Last week's council meeting opened on the steps of City Hall, with the mayor designating Saturday, Nov. 5, an official day of tolerance. That Saturday, as you certainly know, a dozen sons and daughters of the Confederacy's short bus took the plaza stage as the American White Knights of the Ku Klux Klan, standing in solidarity with the Texas Republican Party and legions of Baptist preachers in support of Proposition 2, the state constitutional amendment outlawing same-sex marriage and civil unions. Texas voters approved the amendment on Tuesday.

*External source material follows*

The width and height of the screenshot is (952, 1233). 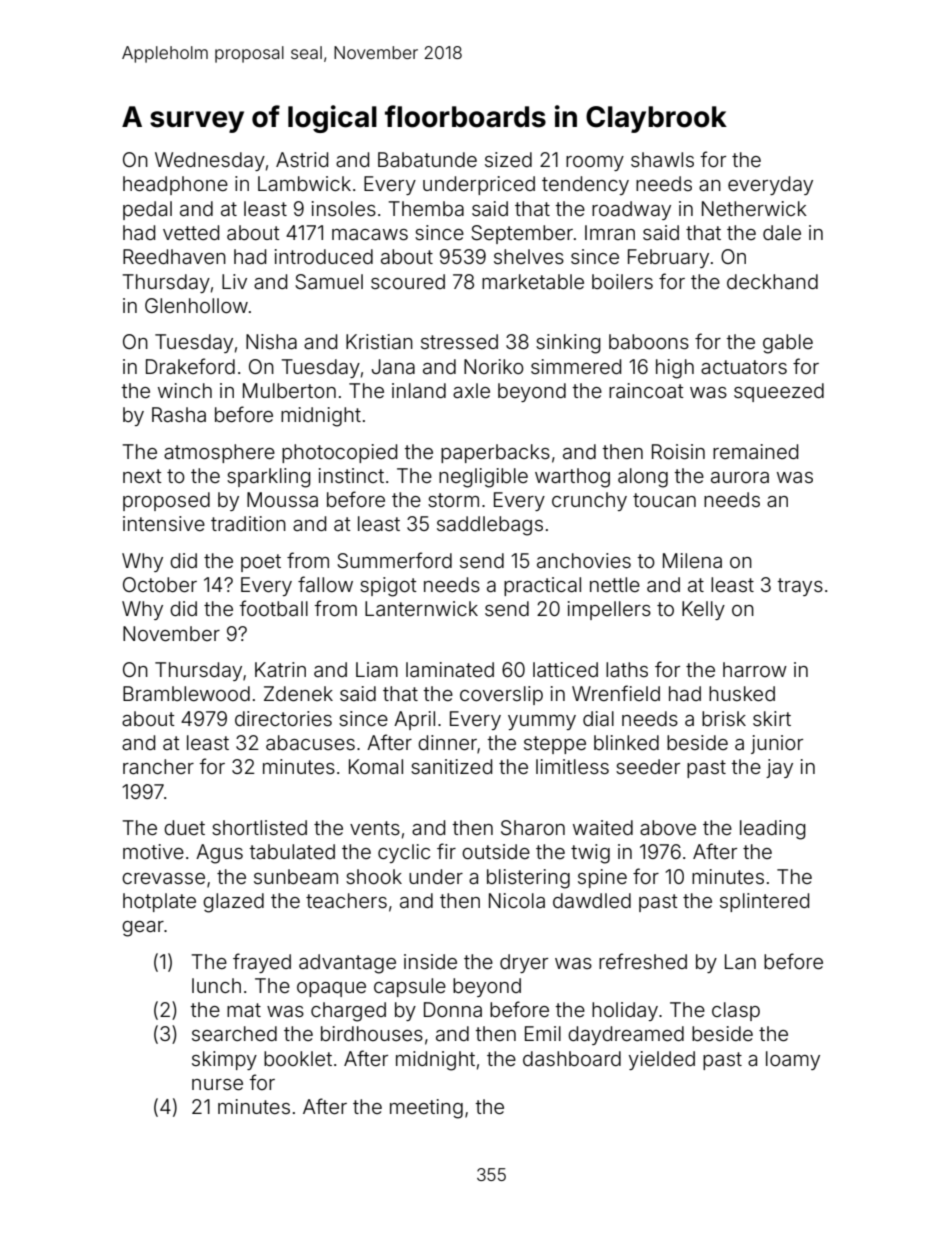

So Thursday's presser was a welcome, if somewhat rhetorical, action, with the entirety of the council dissing the KKK, and most but not all voicing their opposition to Prop. 2. Brewster McCracken took the mic with zeal. "Next Tuesday, Texans have the chance to decide if they're on the side of freedom, or they're on the side of the Ku Klux Klan. I'm on the side of freedom," said McCracken.
There was no word if Danny Thomas the only council member in support of Prop. 2, and, last we checked, council's only African-American member is secretly allied with the White Knights, but conventional wisdom is doubtful; that morning, a bristling Thomas complained, "I thought this press conference was about the Klan using our plaza." Despite Thomas' dissent, there was a unifying message to Austinites of all hues: Don't come. Noting that the Klan thrives, in state Rep. Senfronia Thompson's words, by "fanning the hellfire flames of bigotry," in the end council's warning didn't deter thousands of citizens from rallying Downtown anyway.
"Don't come" might also be the official council slogan for the remainder of the month. As the holiday season looms, council meetings grow scarcer and more workmanlike and wonkish. The biggest story, the citizen review of the Daniel Rocha shooting, occurred separately from council proceedings last week (on Halloween), although each member or a representative attended. A week later, on Monday, the Austin Police Association filed a grievance with the city manager's office, alleging that information was leaked illegally from the Citizen Review Panel. Officially, the APA isn't talking, but we venture a guess that the grievance concerns Rocha family attorney Bobby Taylor's release of Officer Julie Schroeder's and Sgt. Don Doyle's videotaped re-enactments of their fatal struggle with Rocha. In some form, that argument may end on council's crowded plate.
On other fronts, with a gang of zoning cases delayed (including the Spring Lofts point tower), and meetings canceled today (Thursday) and Turkey Day, Nov. 17's meeting should be stuffed like a, well, Thanksgiving fowl. Also in the seasonal spirit, the 17th is the second hearing of proposed public order ordinances criminalizing panhandling, solicitation, sleeping outdoors, and sitting on the sidewalk, with council action scheduled Dec. 15. Don't get caught napping.